Saved data entries
%%
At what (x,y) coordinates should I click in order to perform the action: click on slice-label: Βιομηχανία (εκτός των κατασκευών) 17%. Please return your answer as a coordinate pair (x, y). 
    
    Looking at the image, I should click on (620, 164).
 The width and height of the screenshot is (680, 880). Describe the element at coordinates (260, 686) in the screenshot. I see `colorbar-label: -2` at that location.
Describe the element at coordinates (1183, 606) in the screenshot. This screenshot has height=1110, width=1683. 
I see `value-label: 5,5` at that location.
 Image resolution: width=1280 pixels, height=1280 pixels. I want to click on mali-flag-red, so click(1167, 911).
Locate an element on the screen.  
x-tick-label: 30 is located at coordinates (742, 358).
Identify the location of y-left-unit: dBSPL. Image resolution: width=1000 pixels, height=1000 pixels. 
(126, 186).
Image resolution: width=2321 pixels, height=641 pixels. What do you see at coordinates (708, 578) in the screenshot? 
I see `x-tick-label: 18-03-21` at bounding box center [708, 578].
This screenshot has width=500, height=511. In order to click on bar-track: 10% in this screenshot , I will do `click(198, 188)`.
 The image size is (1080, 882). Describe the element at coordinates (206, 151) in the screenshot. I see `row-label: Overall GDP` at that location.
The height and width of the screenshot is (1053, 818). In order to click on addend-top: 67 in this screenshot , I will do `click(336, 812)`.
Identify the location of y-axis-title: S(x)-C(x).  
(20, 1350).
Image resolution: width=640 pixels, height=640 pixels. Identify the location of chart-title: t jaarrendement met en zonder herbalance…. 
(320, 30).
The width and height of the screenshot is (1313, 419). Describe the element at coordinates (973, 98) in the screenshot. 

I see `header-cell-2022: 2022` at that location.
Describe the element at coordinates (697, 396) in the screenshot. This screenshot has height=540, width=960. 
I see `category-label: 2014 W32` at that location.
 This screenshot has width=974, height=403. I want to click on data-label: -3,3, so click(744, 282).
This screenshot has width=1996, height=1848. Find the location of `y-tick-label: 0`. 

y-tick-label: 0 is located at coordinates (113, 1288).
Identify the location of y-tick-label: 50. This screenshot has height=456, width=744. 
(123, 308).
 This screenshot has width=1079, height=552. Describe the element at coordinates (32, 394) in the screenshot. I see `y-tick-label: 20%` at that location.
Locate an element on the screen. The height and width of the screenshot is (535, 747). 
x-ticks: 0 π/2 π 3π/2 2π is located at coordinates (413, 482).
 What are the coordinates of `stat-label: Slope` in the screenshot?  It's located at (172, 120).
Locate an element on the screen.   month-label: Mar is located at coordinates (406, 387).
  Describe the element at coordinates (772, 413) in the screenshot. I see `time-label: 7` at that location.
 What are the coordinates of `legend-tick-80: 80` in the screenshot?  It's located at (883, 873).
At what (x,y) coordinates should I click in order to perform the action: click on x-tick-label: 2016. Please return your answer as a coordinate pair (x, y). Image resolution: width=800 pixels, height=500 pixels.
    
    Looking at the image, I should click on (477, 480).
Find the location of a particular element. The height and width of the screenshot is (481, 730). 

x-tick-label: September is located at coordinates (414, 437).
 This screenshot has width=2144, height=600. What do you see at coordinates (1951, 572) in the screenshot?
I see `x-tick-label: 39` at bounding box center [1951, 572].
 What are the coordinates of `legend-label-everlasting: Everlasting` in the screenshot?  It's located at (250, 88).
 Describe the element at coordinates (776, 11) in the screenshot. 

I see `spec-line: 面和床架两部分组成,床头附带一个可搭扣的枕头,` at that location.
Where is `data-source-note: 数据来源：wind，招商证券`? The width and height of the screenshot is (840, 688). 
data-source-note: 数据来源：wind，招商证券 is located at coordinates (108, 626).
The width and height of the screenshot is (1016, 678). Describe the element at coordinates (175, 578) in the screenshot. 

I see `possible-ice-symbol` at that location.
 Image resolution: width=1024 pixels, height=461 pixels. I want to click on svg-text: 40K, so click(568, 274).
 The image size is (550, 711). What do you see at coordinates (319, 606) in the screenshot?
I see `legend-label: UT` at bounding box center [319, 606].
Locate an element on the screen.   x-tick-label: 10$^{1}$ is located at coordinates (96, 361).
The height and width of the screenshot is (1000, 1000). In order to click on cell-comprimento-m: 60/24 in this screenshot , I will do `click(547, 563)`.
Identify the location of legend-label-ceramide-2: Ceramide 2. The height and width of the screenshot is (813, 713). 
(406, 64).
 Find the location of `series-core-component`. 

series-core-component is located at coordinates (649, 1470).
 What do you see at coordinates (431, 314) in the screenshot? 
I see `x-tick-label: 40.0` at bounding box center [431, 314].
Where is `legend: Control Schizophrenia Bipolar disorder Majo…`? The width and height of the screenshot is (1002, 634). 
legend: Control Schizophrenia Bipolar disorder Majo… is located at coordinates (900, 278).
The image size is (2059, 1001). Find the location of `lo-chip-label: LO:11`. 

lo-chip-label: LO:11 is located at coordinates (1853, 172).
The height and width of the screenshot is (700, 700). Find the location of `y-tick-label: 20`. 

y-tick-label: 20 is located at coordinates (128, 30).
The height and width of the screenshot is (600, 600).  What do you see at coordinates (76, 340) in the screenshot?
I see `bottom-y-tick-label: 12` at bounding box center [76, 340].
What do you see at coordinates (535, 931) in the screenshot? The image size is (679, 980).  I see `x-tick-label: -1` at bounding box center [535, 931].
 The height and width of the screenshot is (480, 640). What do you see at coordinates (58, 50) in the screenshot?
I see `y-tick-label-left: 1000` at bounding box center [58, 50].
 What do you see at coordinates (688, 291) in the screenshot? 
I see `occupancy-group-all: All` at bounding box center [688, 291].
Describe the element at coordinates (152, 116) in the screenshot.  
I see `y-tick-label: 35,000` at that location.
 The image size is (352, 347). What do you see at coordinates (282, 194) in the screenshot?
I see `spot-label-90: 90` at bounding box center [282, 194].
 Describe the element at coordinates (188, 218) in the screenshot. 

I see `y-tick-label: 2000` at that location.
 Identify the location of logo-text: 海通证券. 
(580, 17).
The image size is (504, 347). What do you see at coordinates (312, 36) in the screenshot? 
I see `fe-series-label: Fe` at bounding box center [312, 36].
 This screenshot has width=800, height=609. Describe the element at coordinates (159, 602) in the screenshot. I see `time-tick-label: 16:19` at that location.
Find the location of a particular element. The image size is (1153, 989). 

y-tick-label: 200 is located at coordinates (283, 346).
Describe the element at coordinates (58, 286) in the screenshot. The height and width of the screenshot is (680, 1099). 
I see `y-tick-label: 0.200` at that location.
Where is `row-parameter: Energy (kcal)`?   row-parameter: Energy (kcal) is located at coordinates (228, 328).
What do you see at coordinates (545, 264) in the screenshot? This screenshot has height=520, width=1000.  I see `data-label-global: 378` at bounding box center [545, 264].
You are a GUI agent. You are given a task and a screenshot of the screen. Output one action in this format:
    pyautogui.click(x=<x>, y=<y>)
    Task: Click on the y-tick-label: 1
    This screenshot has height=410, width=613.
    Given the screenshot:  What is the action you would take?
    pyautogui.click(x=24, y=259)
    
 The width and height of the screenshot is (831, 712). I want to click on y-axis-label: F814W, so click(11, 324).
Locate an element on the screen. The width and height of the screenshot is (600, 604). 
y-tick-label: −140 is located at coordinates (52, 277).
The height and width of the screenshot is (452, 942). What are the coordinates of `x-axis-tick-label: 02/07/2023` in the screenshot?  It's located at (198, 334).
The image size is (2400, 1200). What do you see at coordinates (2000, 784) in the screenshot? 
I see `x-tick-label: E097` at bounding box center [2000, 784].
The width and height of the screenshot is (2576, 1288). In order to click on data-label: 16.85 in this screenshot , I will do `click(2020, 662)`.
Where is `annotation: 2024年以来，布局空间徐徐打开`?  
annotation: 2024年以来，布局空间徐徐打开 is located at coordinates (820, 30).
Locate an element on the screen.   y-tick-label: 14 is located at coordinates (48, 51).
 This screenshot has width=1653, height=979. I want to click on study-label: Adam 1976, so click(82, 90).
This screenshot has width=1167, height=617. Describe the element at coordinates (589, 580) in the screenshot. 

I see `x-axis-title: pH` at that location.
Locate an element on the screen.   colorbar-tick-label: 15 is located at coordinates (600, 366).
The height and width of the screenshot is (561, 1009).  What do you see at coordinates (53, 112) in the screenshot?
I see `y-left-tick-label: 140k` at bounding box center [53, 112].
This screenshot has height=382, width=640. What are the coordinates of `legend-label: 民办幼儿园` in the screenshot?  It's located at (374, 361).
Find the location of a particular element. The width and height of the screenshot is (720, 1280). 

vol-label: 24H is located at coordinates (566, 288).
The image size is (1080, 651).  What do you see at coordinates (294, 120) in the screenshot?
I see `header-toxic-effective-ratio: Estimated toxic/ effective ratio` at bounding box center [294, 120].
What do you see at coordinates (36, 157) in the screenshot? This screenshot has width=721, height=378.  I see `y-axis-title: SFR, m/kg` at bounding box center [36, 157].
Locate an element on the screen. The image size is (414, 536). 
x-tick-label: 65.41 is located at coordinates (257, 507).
%%
_Brief:_
Reproduce the records from the very start through the line that contains "y-tick-label: 0 is", keeping every line unchanged.

_Worked solution:_
At what (x,y) coordinates should I click in order to perform the action: click on slice-label: Βιομηχανία (εκτός των κατασκευών) 17%. Please return your answer as a coordinate pair (x, y). 
    
    Looking at the image, I should click on (620, 164).
 The width and height of the screenshot is (680, 880). Describe the element at coordinates (260, 686) in the screenshot. I see `colorbar-label: -2` at that location.
Describe the element at coordinates (1183, 606) in the screenshot. This screenshot has height=1110, width=1683. 
I see `value-label: 5,5` at that location.
 Image resolution: width=1280 pixels, height=1280 pixels. I want to click on mali-flag-red, so click(1167, 911).
Locate an element on the screen.  
x-tick-label: 30 is located at coordinates (742, 358).
Identify the location of y-left-unit: dBSPL. Image resolution: width=1000 pixels, height=1000 pixels. 
(126, 186).
Image resolution: width=2321 pixels, height=641 pixels. What do you see at coordinates (708, 578) in the screenshot? 
I see `x-tick-label: 18-03-21` at bounding box center [708, 578].
This screenshot has width=500, height=511. In order to click on bar-track: 10% in this screenshot , I will do `click(198, 188)`.
 The image size is (1080, 882). Describe the element at coordinates (206, 151) in the screenshot. I see `row-label: Overall GDP` at that location.
The height and width of the screenshot is (1053, 818). In order to click on addend-top: 67 in this screenshot , I will do `click(336, 812)`.
Identify the location of y-axis-title: S(x)-C(x).  
(20, 1350).
Image resolution: width=640 pixels, height=640 pixels. Identify the location of chart-title: t jaarrendement met en zonder herbalance…. 
(320, 30).
The width and height of the screenshot is (1313, 419). Describe the element at coordinates (973, 98) in the screenshot. 

I see `header-cell-2022: 2022` at that location.
Describe the element at coordinates (697, 396) in the screenshot. This screenshot has height=540, width=960. 
I see `category-label: 2014 W32` at that location.
 This screenshot has width=974, height=403. I want to click on data-label: -3,3, so click(744, 282).
This screenshot has width=1996, height=1848. Find the location of `y-tick-label: 0`. 

y-tick-label: 0 is located at coordinates (113, 1288).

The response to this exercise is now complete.